Capítulo 2: El Partido
El partido empezó en medio de la algarabía de los shinigamis presentes. Excepto quizás, por Byakuya que observaba. Solo eso, observaba. Sus serenos ojos oscuros se paseaban por la habitación llena de ruido, licor y gente, que lo hastiaban, sin embargo, resistió el deseo de retirarse solo por vigilar a su hermana; la tal apuesta que Yachiru había propuesto era realmente estúpida, no había modo en que Ichigo Kurosaki aceptara, era cierto, no había aceptado lo habían obligado a aceptar, la teniente de la Décima división había colaborado activamente en esto, Renji también, (a pesar de tener la secreta intención de no hacerlo). No se lo perdonaría. Hasta el padre de ese maldito sustituto había celebrado la propuesta de la teniente de pelo rosado. Le habían preguntado su opinión, pero Byakuya se había limitado a cerrar los ojos y murmurar algo incomprensible, hasta que Rangiku concluyó, (erradamente); que "El capitán Kuchiki no tenía nada en contra de la idea de la teniente Kusajishi". La verdad era que Byakuya no tenía ganas de enfrentarse a una pataleta de la niña. Prefirió dejarlo así, y si de pura casualidad la chica perdía, y tenía que salir en una cita con su hermana pequeña, él mismo se encargaría de que no fuera así.
—Bien, Kuchiki-san —, dijo Kira, apareciendo de la nada, —Creo que será mejor rogar por que gane. El teniente Abarai se sentirá mal si sale con Kurosaki-san —. Renji le dio un manotazo en la cabeza, recibiendo risas por parte de sus compañeros tenientes, pues no había acertado en el objetivo, le había dado a su propia rodilla. Maldijo al tiempo que escuchaba la risa de Rukia, que empezaba a encontrar diversión en lo que consideraba un tonto pasatiempo.

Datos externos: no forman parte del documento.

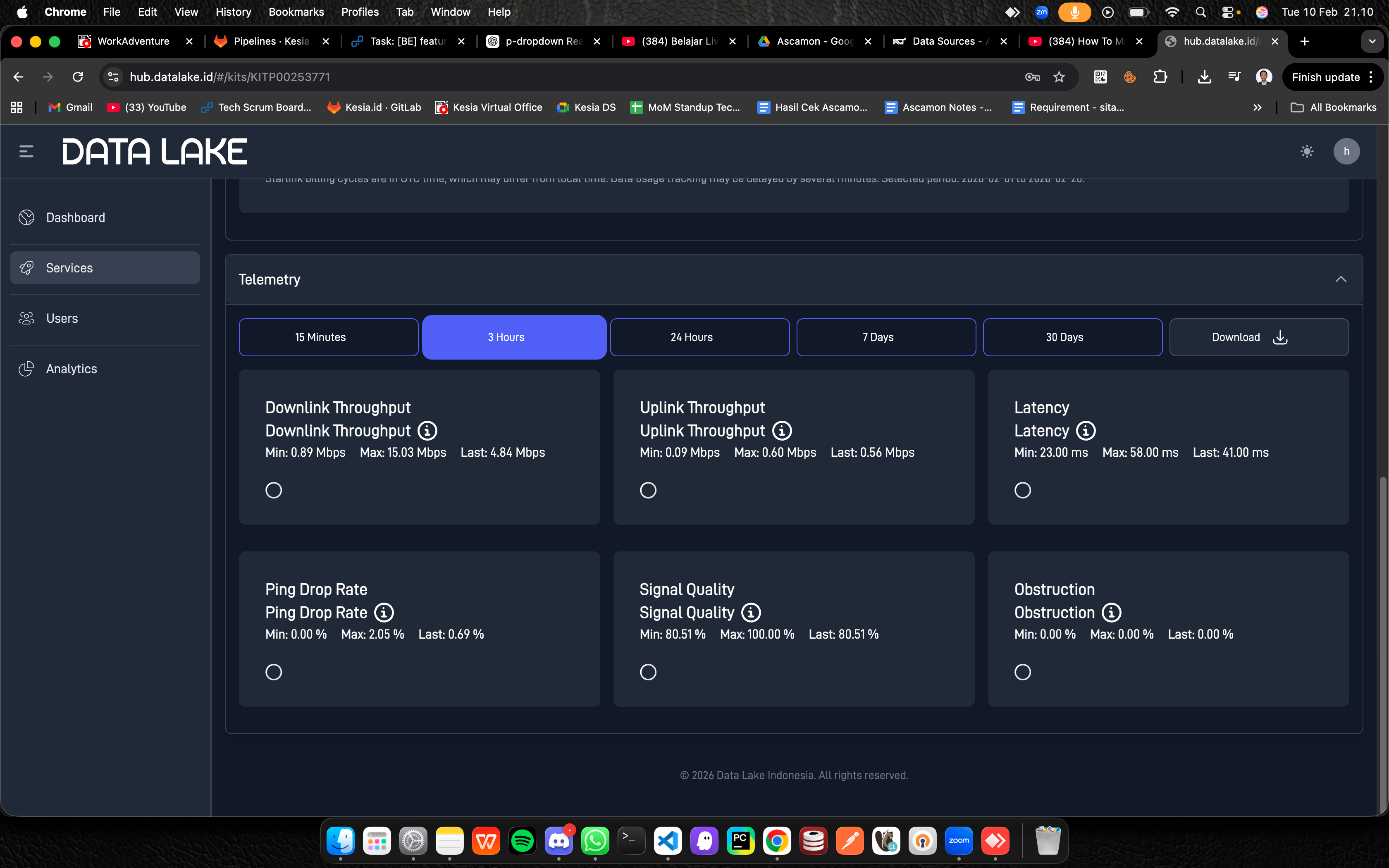
Task: Click the Latency info icon
Action: pyautogui.click(x=1086, y=431)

Tal vez no podía ser peor, es más, lo disfrutaba. Un poco, quizás se debiera al licor que por fin había aceptado beber. Tenía que aceptar que no era tan malo. Es más, la idea de salir con Ichigo le había empezado a agradar…"¿Pero qué demonios me pasa?", pensó; ella. Toda una miembro de uno de los cinco clanes más poderosos de la Sociedad de Almas, en una cita con un chico que ni siquiera le gustaba "Bueno, tal vez un poco… No creo que esté tan mal", siguió, recordando algo que había dicho Rangiku meses atrás respecto al "admirable cuerpo con el que Ichigo había sido bendecido" y lo suertuda que era Rukia al tenerlo tan cerca; con un imperceptible movimiento de cabeza desechó sus pensamientos.

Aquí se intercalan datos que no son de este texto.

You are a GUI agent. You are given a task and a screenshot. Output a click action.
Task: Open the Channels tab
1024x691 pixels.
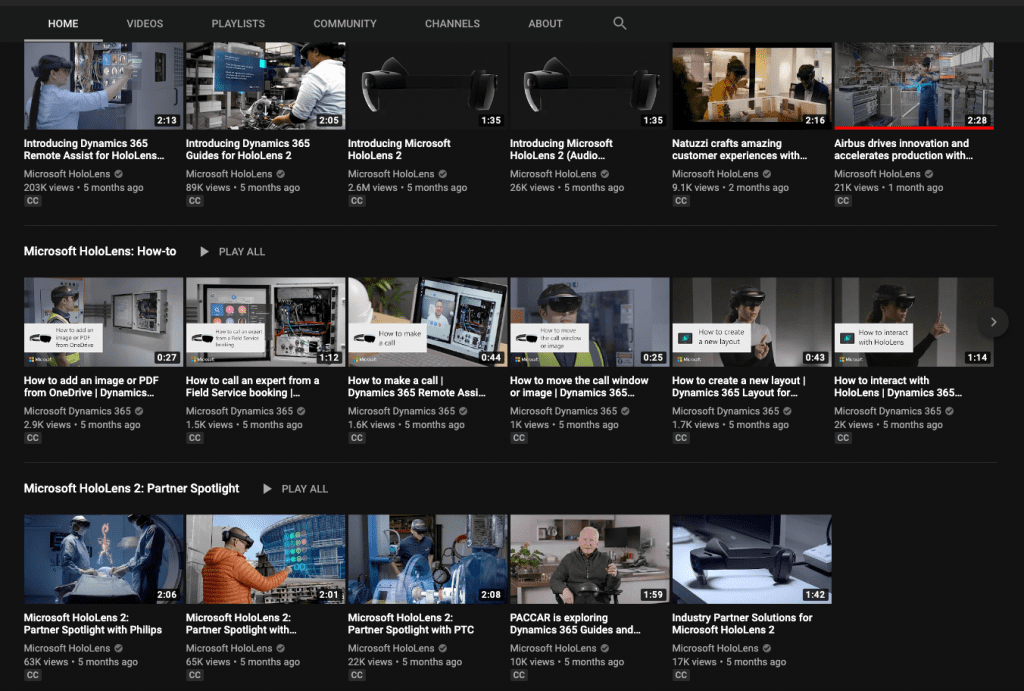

Mientras Rukia se debatía en su interior pensando en las características de su chico ideal, (cosa poco propia de ella, pero era la única ocupación que tenía por el momento); y como el chico de pelo naranja se acercaba irremediablemente a su ideal; el partido llegó al final de su primer tiempo. La sala se quedó en silencio por unos segundos, hasta que Rangiku, auto-nombrada el alma de la fiesta, empezó otra ronda de sake para los invitados, el volumen de las voces subió y volvió a convertirse en un barullo desordenado del cual no se distinguía casi ninguna palabra.

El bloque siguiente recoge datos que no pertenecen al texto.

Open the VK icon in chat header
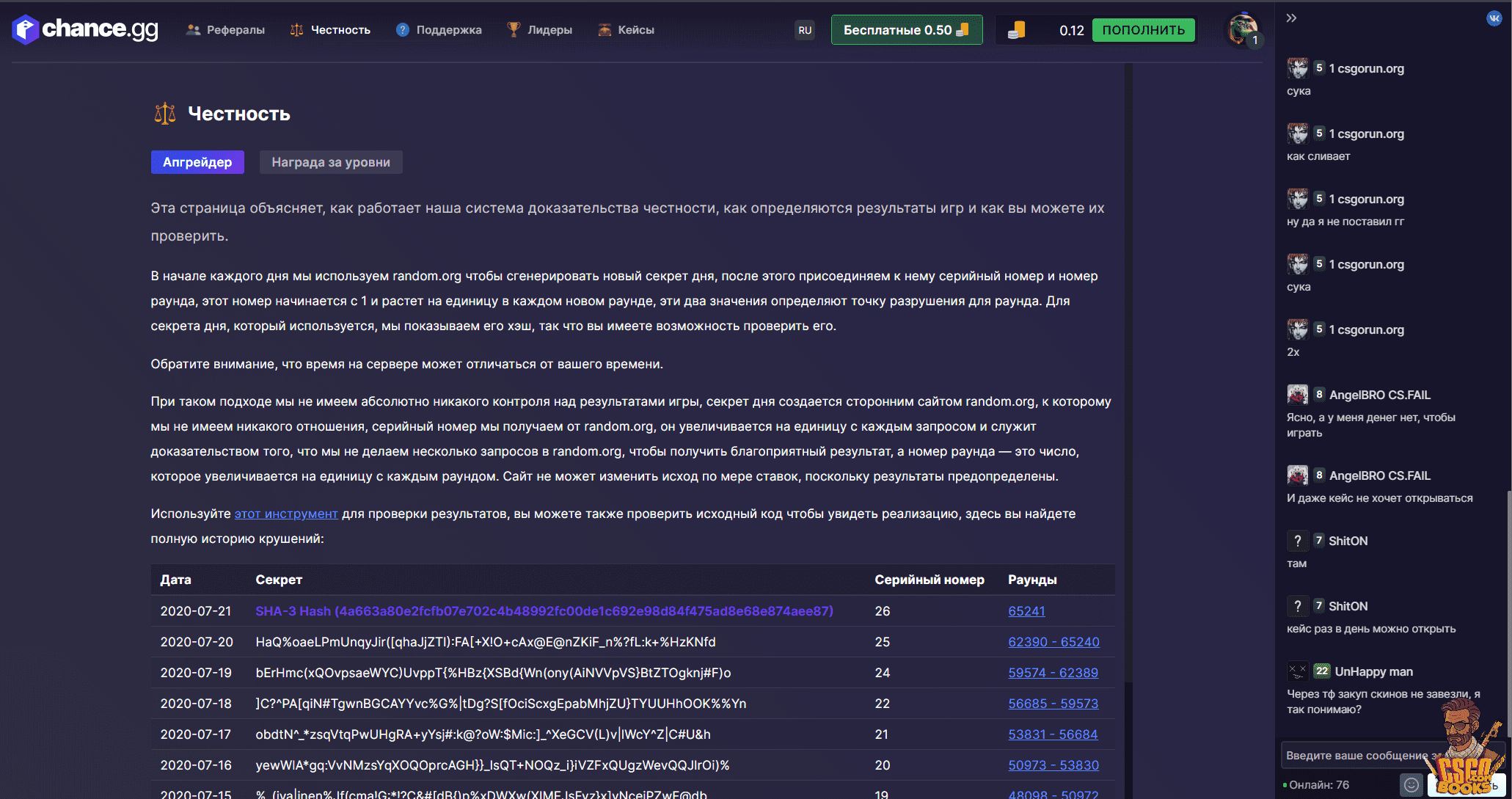This screenshot has width=1512, height=799. point(1494,18)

—Hey, enana —, llamó Ichigo, ella no respondió—¡Enana, te estoy hablando! ¡Rukia!
—¿Qué quieres? —, exclamó ella con agresividad.
—Te estaba hablando y no me escuchabas
—¿Qué quieres?—, repitió Rukia.
—No te ves tan aburrida como hace un rato
—Pues, para tu información… Esto, Renji y Hisagi-san le quitan el aburrimiento
—¿Ah, sí? —, para su propia sorpresa, Ichigo sintió una punzada en su estómago, que después de cierto esfuerzo identificó como celos. ¿Celos? Sí, celos. ¿Por qué? Porque aparentemente esta tonta enana hallaba en Renji y a Hisagi la única diversión de la fiesta. Él no era el símbolo de la diversión, claro está, pero… No sabía qué pero poner, se sentía mal. Punto.
Hasta que empezó el segundo tiempo del partido, y, trascurrido un rato, Sudáfrica marcó el primer gol; algunos gritaron, otros se quejaron. Renji abrió la boca, sorprendido, Rukia no reaccionó, mientras una sonrisa casi maliciosa se asomó en los labios de Ichigo.
Aparentemente, tenía que pensar en un lugar para llevar a Rukia.